Whitman's editorials in the Aurora range from politics to culture to "peeps" into locales exalted and common that in purview offer tantalizing glimpses of the roving and cataloging bard of Leaves of Grass. One review described Ralph Waldo Emerson's lecture "Poetry of the Times," which Whitman attended in early March 1842. While Whitman was critical of Horace Greeley and others in the audience at this lecture, his praise for Emerson was effusive. "Suffice it to say, the lecture was one of the richest and most beautiful compositions," Whitman wrote, "both for its matter and style, we have heard anywhere, at any time."
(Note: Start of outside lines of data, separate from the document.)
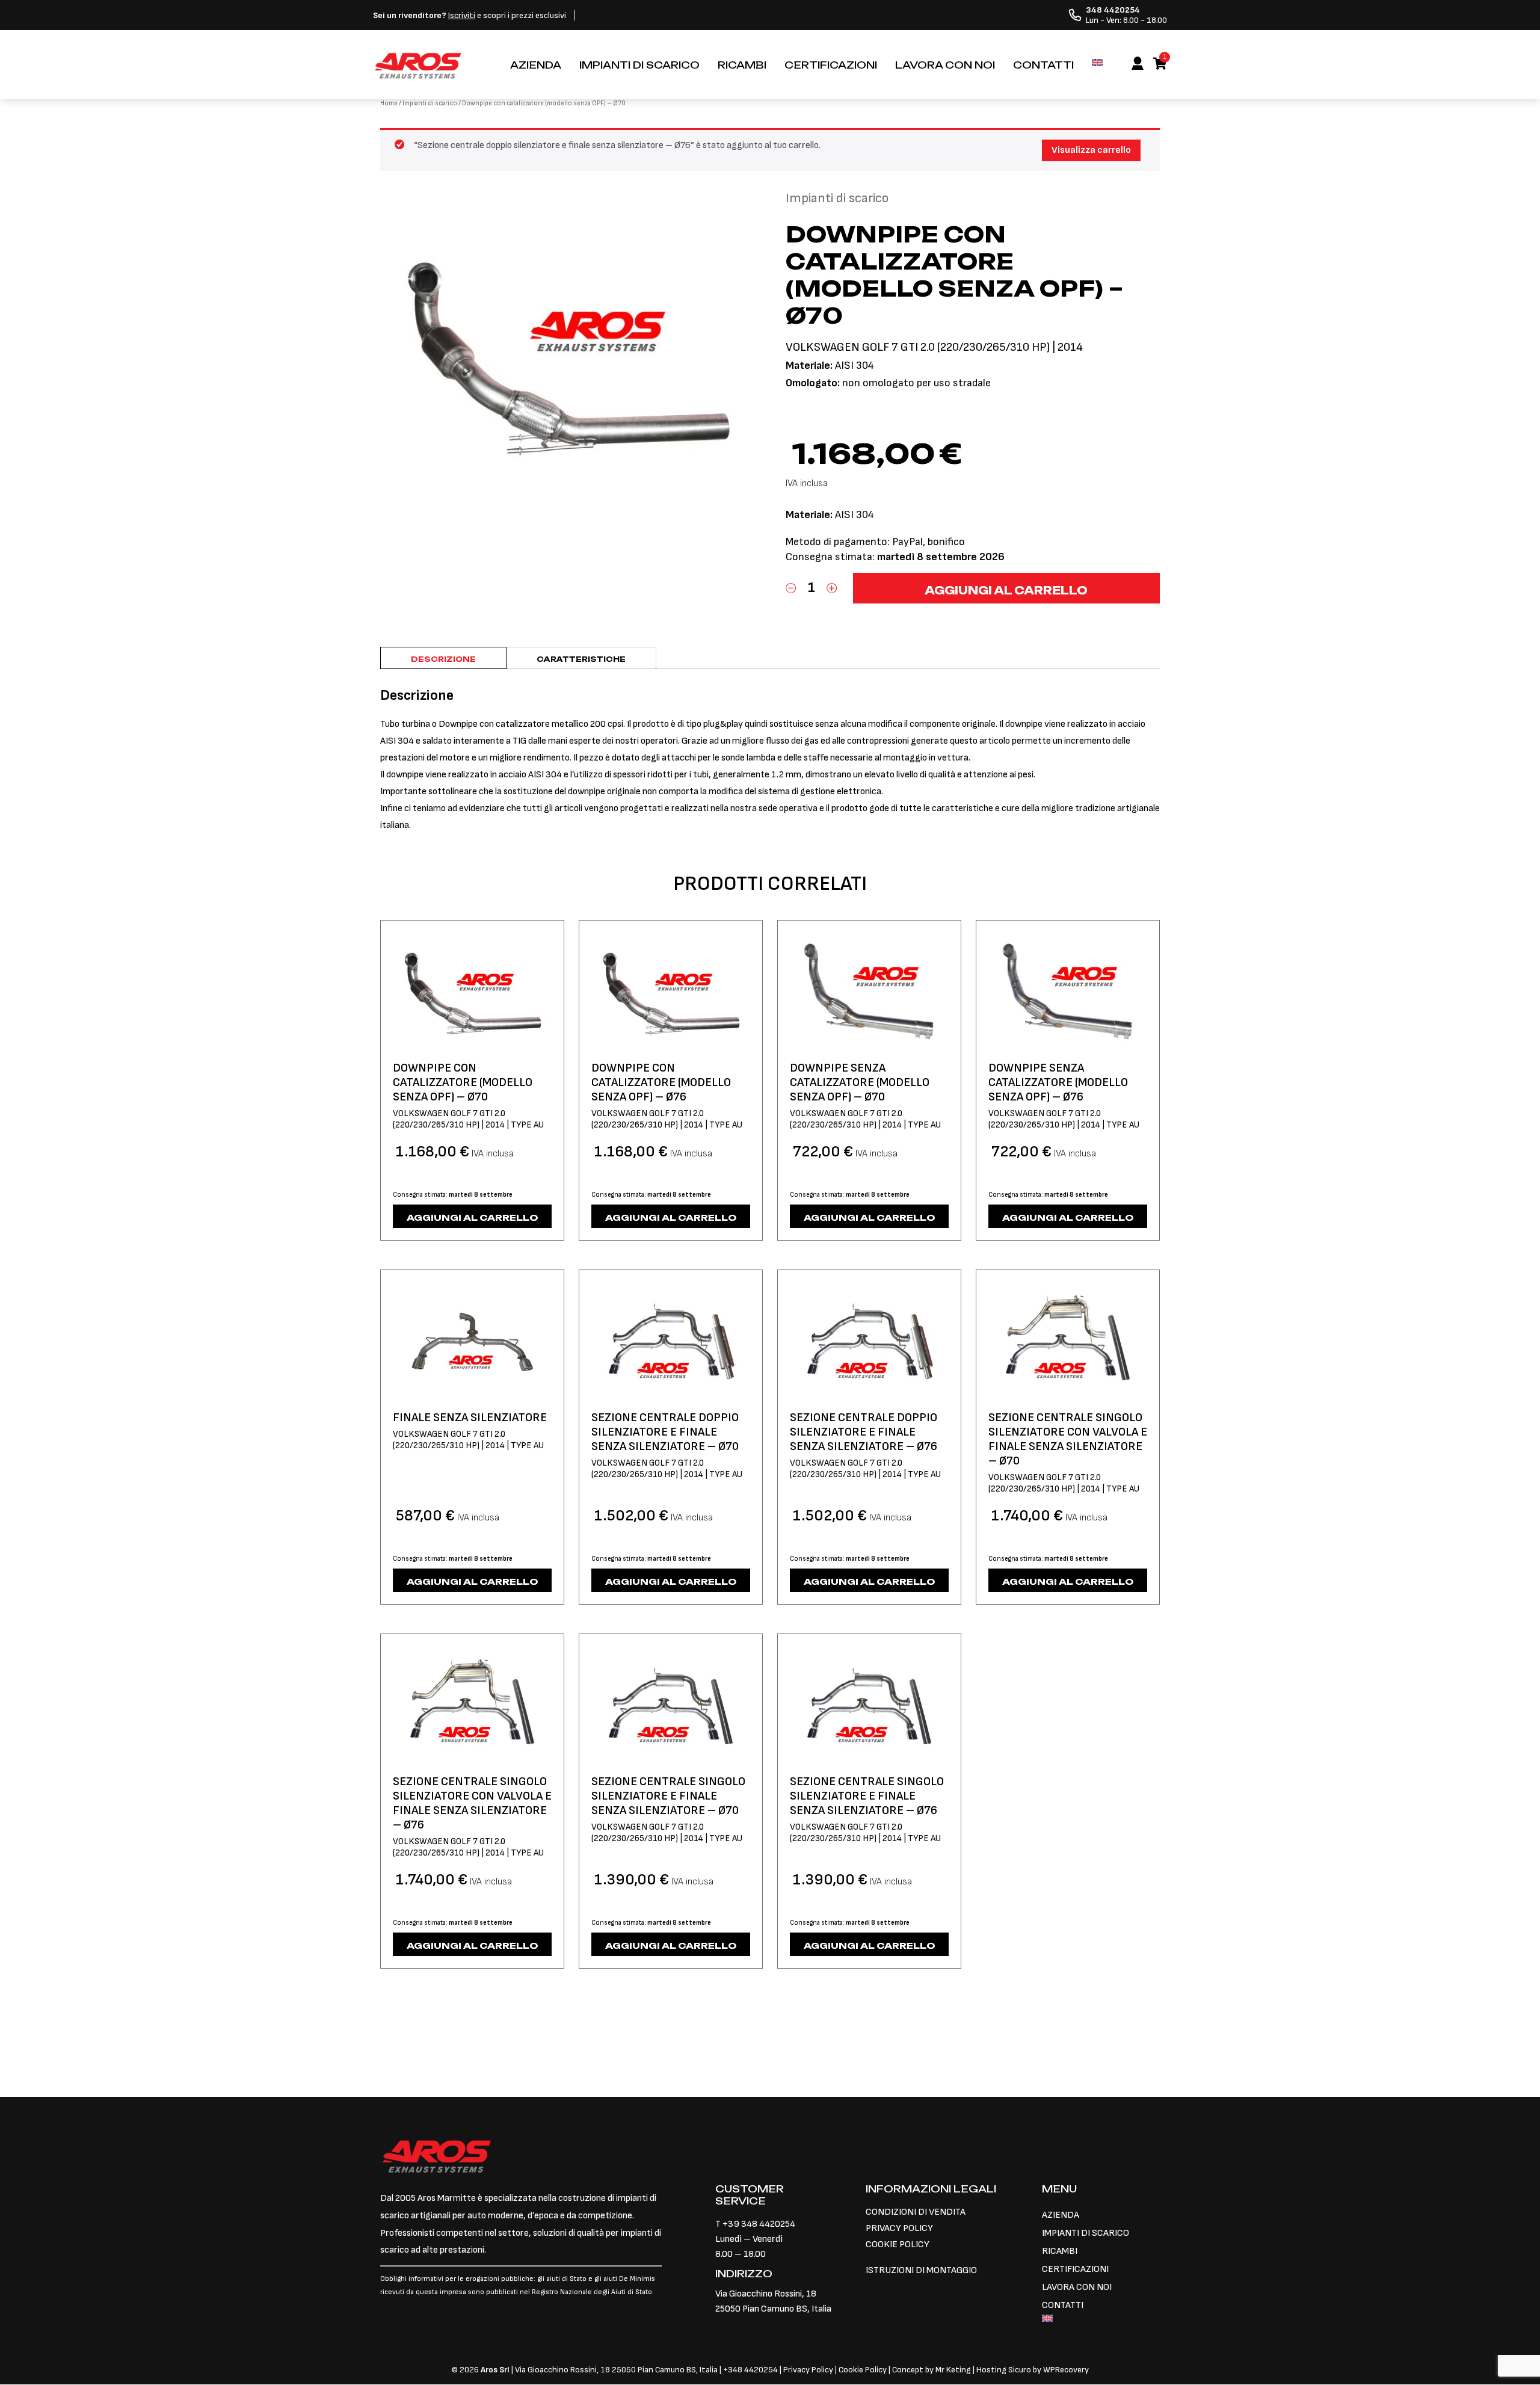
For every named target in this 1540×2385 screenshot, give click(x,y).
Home (389, 103)
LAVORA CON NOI (945, 65)
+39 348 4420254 (758, 2224)
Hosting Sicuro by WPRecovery (1032, 2370)
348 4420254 (753, 2370)
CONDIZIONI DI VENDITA (916, 2212)
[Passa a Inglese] (1097, 62)
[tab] (443, 658)
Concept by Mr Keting (931, 2370)
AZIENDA (535, 65)
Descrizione (443, 659)
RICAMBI (742, 65)
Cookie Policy (863, 2370)
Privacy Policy (809, 2370)
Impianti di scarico (429, 103)
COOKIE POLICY (897, 2244)
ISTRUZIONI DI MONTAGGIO (921, 2270)
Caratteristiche (581, 659)
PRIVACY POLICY (899, 2228)
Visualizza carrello (1091, 150)
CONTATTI (1043, 65)
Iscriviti (461, 15)
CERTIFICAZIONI (830, 65)
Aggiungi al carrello (1006, 590)
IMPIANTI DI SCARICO (639, 65)
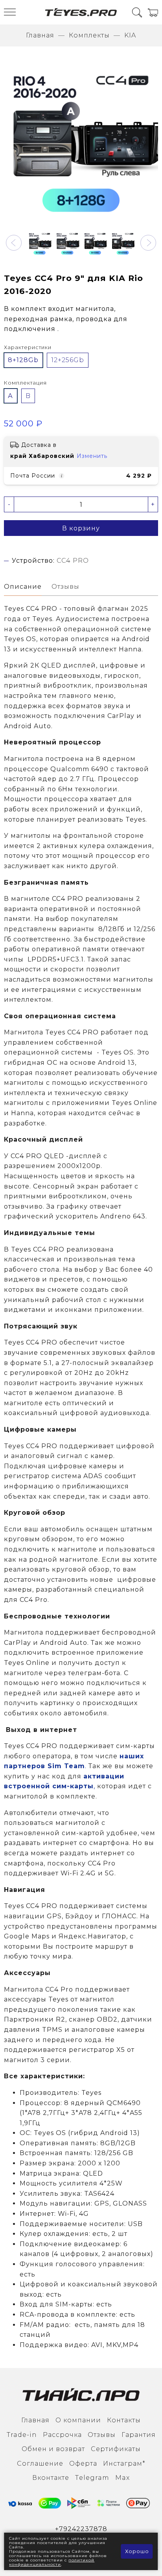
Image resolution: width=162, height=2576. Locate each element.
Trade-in (22, 2434)
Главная (40, 35)
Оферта (83, 2463)
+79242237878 (81, 2529)
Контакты (124, 2420)
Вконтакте (50, 2477)
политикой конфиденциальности (51, 2562)
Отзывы (102, 2434)
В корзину (81, 528)
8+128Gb (23, 360)
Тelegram (92, 2477)
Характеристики (28, 347)
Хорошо (137, 2551)
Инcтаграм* (124, 2463)
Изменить (92, 455)
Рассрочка (62, 2434)
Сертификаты (116, 2449)
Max (122, 2477)
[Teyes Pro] (81, 12)
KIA (130, 35)
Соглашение (40, 2463)
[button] (14, 243)
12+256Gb (67, 360)
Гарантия (139, 2434)
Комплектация (25, 383)
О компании (78, 2420)
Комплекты (89, 35)
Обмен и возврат (53, 2449)
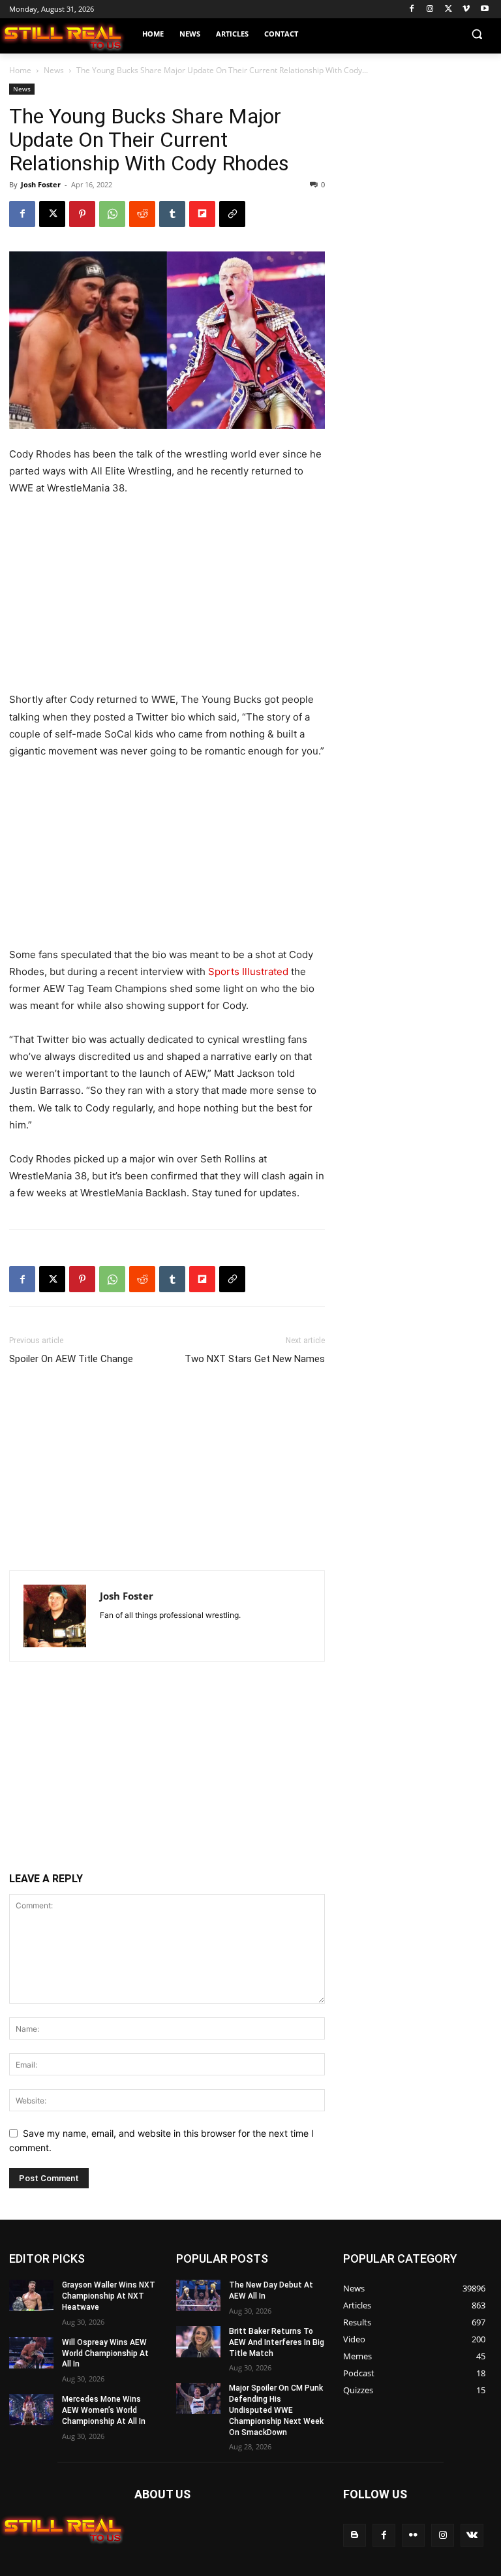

While Whitman most likely published pieces for the Aurora before March 28, 1842, the Walt Whitman Archive has transcribed, annotated, and encoded only those that appear between his announcement as editor and when he most likely left the paper, about one month later. We have also consulted The Complete Writings of Walt Whitman: The Journalism, Vol. 1 (1998) to help us identify Whitman's writings in the Aurora, while also identifying some editorials based on stylistic similarities with known Whitman editorials from the Brooklyn Daily Eagle and other publications that are known to be Whitman's. It is not entirely clear whether Whitman was fired from the Aurora or quit of his own accord. Jerome Loving, in Walt Whitman: Song of Himself, speculates that Whitman may have left after his one-month contract ended. Whitman's contract was perhaps so short-lived because the Aurora was run on a shoestring budget throughout its short existence. While there is some evidence that Whitman argued with the owners of the paper during his tenure, he also later worked for other publications owned by Anson Herrick, most prominently the Atlas, where he published the recently discovered series "Manly Health and Training" in the fall of 1858 under the pseudonym Mose Velsor.